Для иллюстрации советского менталитета такие выкладки незаменимы, как и рассуждения другого идейно подкованного литературоведа, впоследствии крупного издательского чиновника. Он устроил Холдену просто разбор персонального дела с обвинениями в истерике и буржуазных замашках. И обличал даже не писателя, а именно героя, словно между явлением литературы и жизненным фактором разницы нет. Вот Холдена и распекали, как нерадивого ученика на педсовете.

Если бы эти разносы попались на глаза Сэлинджеру, он, можно не сомневаться, испытал бы чувство удовлетворения, как человек, добившийся своего. Потому что возмущения можно было и проигнорировать, а вот убедительность иллюзии, будто Холден в самом деле отыскивает пруд с утками или вскипает при виде похабщины на стене, — эта убедительность дорогого стоит. Сэлинджер лучше всех своих критиков знал, что это только иллюзия и что герой взят им из жизни не больше, чем из повседневности взяты Дон Кихот или Гамлет, о которых ведь тоже рассуждали и не кто-нибудь, а Тургенев, — как о психологически узнаваемых типах… А если характер, созданный писателем, приобретает такую узнаваемость, даже становится нарицательным, значит, достигнут какой-то особенный, незаурядный эффект.

Именно к такому эффекту Сэлинджер и стремился, потому что для него тонкое, до последней мелочи продуманное художественное решение, в отличие от многих современных прозаиков, само по себе ничего не значит. Он любит использовать мотив игры. Однако, в отличие от Борхеса или Набокова Сэлинджера никто не причислит к игровой литературе. У него другое главенствующее устремление — тоска по реальному и не обманывающему.

Именно это устремление Сэлинджер и выразил через своего главного героя Холдена Колфилда в повести «Над пропастью во ржи».

:: ФРАГМЕНТЫ ДАННЫХ ::

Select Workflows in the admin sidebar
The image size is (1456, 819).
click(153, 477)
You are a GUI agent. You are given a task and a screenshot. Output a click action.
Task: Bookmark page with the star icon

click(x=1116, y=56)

:: ТРЕБОВАНИЯ ::
A. Определите, согласуется ли каждое из утверждений с текстом о Сэлинджере: (i) один из литературоведов обличал не писателя, а героя; (ii) Сэлинджера относят к игровой литературе, как Борхеса и Набокова; (iii) для Сэлинджера продуманное художественное решение ценно само по себе. На каждое утверждение ответьте «да» или «нет» и приведите решающие слова текста дословно.
B. Приведите продолжение текста о Сэлинджере, начиная после его последнего предложения.
Данные взяты из другого источника.

:: ОЖИДАЕМЫЕ ОТВЕТЫ ::
A.
(i) Да: «И обличал даже не писателя, а именно героя».
(ii) Нет: «Сэлинджера никто не причислит к игровой литературе».
(iii) Нет: «тонкое, до последней мелочи продуманное художественное решение, в отличие от многих современных прозаиков, само по себе ничего не значит».

B.
Шестнадцатилетний американец Холден Колфилд пишет нам или рассказывает из туберкулезного санатория, где ему, конечно, не придет в голову актерствовать, сочинять педагогические сюжеты из своего «дурацкого детства». Ему бы почестнее исповедаться перед нами, читателями, а может быть, и перед самим собою, и потому он без дальних предисловий, без всей этой «давидкоперфильдовской мути», просто рассказывает о трех днях своей жизни, стараясь не упустить ни одной мелочи, называя все вещи своими именами и меньше всего рассчитывая понравиться нам, и больше всего он нравится нам за это.

В эти три дня случилась простая вещь. Случилось так, что Холден, покинув школу и еще не придя домой, оказался внезапно вышибленным из привычной колеи, из своей респектабельной обыденщины, и остался наедине с собой. Даже не остался, а просто повис над гигантским, бурлящим и пустынным городом. В описаниях Сэлинджера Нью-Йорк поразительно бескрасочен: мало того, что на всем протяжении романа мы не встретим слова «небоскреб», но мы еще не услышим грохота и шума, не увидим прыгающей световой рекламы — вещей столь привычных нам по традиционным описаниям журналистов. Есть только жуткий холод «и кругом ни души». А Холден не в таком возрасте, когда одиночество закаляет.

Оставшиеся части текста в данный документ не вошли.